Previously described as a potent inhibitor of VEGFR2 (IC50=0.035 nmol/L), MET (IC50=1.3 nmol/L), and RET (IC50=5.2 nmol/L), XL184 can also inhibit both GAS6-AXL and HGF-MET pathways in cancer cells (21). Given the evidence for the co-expression of GAS6 and AXL in thyroid cancer cells, we performed a second Western bolt assay to characterize the effects of XL184 treatments on the PI3K/AKT signaling pathway. We found that the protein expressions of PI3K, AKT, and p-Akt in CAL62 cancer cells were also downregulated (Figure 4A). Moreover, the MTT assay showed that the viability rate of Cal62 cells was markedly also reduced in cells treated with XL184 (Figure 4B). These results were almost similar to those gotten from the siGAS6 groups, suggesting that GAS6 might play essential roles in key processes of thyroid cancer growth. Thus, to confirm the interaction between GAS6 with AXL in thyroid cancer cells, cells were co-transfected FLAG-tagged AXL with or without HA-tagged GAS6. Co-IP assay with HA flag antibodies showed that GAS6-HA could interact with AXL protein (Figure 4C)
GAS6 mediated the apoptosis of CAL62 cells
flow cytometry and TUNEL assays were monitored to examine apoptotic events in transfected cells. The flow cytometry assay was carried out in order to evaluate the differential levels of transfected cells apoptosis. According to the flow cytometry results, compared with human papillary thyroid cancer cells transfected with empty vector, CAL62 cells under siGAS6 and XL184 treatments had stronger apoptotic abilities, while GAS6 overexpression suppressed apoptosis of CAL62 cells when compared with the control groups (Figure.5A). In addition, we TUNEL assay was used to visualize apoptotic cells and the results also confirmed that the apoptotic rates of GAS6 overexpression cells were strongly reduced in comparison with those of the control groups and significantly enhanced in siGAS6 and XL184 groups (Figure. 5B). According to these results, GAS6 inhibition promotes the apoptosis of thyroid cancer cells by activating the PI3K/Akt pathway.
GAS6 mediates the proliferation and migration of CAL62 cells through the PI3K/Akt pathway
Both Transwell and wound healing experiments were used to determine the cell migration abilities of CAL62 cells treated with a GAS6 over-expressive vector (pcDNA3.1-GAS6), GAS6 inhibitor (siGAS6), and XL184, respectively.
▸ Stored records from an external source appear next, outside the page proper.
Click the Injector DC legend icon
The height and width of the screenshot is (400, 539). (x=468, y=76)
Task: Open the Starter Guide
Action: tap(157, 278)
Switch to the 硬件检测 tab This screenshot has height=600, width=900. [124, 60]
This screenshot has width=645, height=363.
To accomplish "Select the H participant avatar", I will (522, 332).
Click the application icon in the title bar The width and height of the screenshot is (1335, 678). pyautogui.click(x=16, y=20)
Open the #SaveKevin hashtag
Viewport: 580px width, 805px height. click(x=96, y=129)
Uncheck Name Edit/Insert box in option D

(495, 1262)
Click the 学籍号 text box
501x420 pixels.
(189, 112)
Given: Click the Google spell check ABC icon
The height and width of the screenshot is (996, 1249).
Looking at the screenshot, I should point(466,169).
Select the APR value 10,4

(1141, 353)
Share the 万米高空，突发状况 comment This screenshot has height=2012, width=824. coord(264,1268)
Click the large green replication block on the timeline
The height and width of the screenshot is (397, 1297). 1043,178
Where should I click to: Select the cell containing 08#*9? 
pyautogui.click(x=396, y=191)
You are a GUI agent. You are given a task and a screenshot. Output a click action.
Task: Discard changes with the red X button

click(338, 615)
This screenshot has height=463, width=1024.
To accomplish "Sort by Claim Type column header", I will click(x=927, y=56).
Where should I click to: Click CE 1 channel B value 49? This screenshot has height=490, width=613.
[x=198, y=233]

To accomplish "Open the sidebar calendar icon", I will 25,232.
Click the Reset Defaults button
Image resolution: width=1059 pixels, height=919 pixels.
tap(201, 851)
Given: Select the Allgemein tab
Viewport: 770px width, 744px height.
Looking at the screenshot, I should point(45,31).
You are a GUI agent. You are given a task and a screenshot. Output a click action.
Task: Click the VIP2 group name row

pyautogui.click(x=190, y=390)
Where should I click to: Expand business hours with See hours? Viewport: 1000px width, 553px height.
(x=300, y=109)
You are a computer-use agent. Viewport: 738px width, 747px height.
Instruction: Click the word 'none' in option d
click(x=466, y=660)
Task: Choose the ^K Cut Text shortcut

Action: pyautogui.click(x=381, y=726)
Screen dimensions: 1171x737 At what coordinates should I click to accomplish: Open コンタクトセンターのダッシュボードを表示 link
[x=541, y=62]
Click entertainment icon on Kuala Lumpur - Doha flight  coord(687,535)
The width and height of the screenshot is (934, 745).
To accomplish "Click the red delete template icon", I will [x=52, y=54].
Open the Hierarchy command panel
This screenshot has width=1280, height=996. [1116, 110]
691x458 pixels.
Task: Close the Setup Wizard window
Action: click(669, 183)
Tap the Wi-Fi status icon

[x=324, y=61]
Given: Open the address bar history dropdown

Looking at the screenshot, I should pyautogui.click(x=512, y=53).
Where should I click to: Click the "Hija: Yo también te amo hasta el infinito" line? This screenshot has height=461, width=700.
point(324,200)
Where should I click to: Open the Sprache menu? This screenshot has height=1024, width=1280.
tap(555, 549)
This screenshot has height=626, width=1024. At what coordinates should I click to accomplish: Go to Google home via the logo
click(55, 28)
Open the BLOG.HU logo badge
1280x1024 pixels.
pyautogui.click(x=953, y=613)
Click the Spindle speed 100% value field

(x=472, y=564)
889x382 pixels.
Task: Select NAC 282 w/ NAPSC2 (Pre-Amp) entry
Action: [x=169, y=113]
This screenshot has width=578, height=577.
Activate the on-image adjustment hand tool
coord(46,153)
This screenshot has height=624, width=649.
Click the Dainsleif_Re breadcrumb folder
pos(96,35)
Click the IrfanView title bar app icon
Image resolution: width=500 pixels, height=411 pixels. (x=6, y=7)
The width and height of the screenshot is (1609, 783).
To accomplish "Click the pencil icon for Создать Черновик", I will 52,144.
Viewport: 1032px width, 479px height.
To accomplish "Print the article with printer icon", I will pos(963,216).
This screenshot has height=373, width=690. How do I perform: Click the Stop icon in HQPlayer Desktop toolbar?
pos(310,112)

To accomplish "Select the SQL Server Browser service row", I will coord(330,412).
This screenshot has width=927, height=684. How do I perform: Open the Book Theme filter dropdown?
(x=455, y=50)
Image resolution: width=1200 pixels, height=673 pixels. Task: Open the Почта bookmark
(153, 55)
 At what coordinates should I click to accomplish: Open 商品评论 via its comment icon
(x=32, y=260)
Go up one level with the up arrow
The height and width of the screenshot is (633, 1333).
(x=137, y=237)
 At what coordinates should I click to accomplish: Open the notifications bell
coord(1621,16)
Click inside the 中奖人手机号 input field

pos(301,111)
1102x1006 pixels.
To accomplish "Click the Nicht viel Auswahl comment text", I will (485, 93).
The Transwell assay results showed that compared with CAL62 cells transfected with empty vector, GAS6 overexpression (pcDNA3.1-GAS6) promotes the cells migration, while inhibition of GAS6 expression (si-GAS6 group) and XL184 treatment slows down the migration of human papillary thyroid cancer cells (Figure.6A). In addition, the wound healing results showed that compared with the control group, the migration abilities of both siGAS6 and XL184 groups were significantly reduced. Then, the protein level of PI3K, AKT, and the phosphorylation of AKT (p-AKT) was greatly decreased in the CAL62 cells treated with siGAS6. On contrary, GAS6 overexpression cells (pcDNA3.1-GAS6 groups) exhibited accelerated rates of migration when compared with the control group (Figure.6B).